Du point de vue des pouvoirs publics, le développement des monnaies virtuelles implique de faire comprendre aux utilisateurs les risques inhérents à leur volatilité, à leur non-convertibilité, à leur exposition au piratage, etc. Une sensibilisation a déjà été menée par l'Autorité bancaire européenne (ABE), notamment par une alerte en décembre 2013. Mais c'est un autre paradoxe : plus nous allons clarifier et avertir, plus nous allons permettre la diffusion de ces monnaies virtuelles.
Une interdiction absolue est difficile à concevoir en tant que telle, dans la mesure où elle viserait une activité relevant du troc entre personnes privées et selon des modalités libres.
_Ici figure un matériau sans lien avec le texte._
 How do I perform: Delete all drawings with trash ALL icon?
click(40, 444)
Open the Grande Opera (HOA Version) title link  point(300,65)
En revanche, il est possible d'imposer des obligations, notamment au niveau du « lieu de rencontre » entre ces monnaies virtuelles et la monnaie légale. Ainsi, une décision de justice a récemment confirmé que les plateformes proposant de convertir des monnaies virtuelles en euros sont tenues d'avoir la qualité de prestataires de services de paiement. Cela ne permet toutefois pas de couvrir l'intégralité des transactions en bitcoins, certaines pouvant être réalisées de gré à gré, sans l'intervention d'un tiers et sans conversion.
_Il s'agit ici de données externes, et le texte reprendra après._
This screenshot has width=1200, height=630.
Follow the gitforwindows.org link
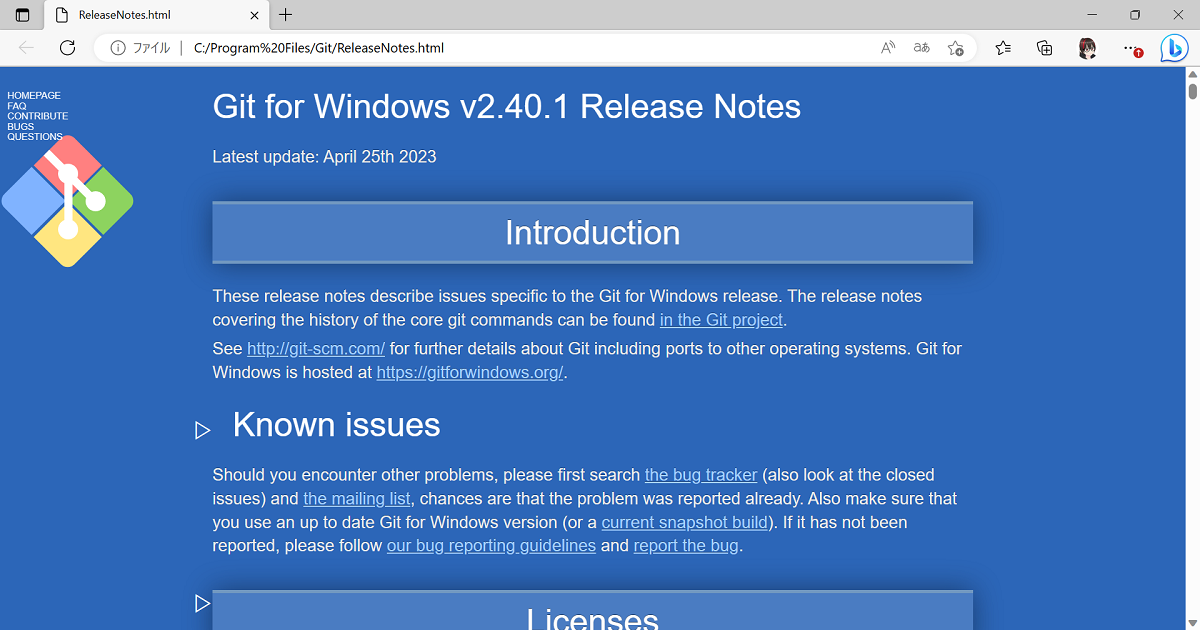tap(469, 372)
Enfin se pose la question du risque de blanchiment. Les techniciens pensent que la traçabilité des transactions en bitcoins est possible. Mais quelle est l'utilité de la traçabilité des flux si l'on ne connaît pas l'identité des personnes qui en sont à l'origine ? Là encore, l'intervention des prestataires de services de paiement et des établissements teneurs de compte constitue une piste.
Ces questions sont débattues au niveau international. Les lignes directrices du GAFI mériteraient probablement d'être repensées. Au niveau national, le Trésor participe au groupe de travail mentionné par Jean-Baptiste Carpentier. Sur le plan fiscal, des travaux sont en cours en lien avec la direction de la législation fiscale (DLF). J'y ajouterai d'ailleurs la question du revenu des « mineurs », qui génèrent les bitcoins en contribuant au fonctionnement du système et à la sécurité des transactions.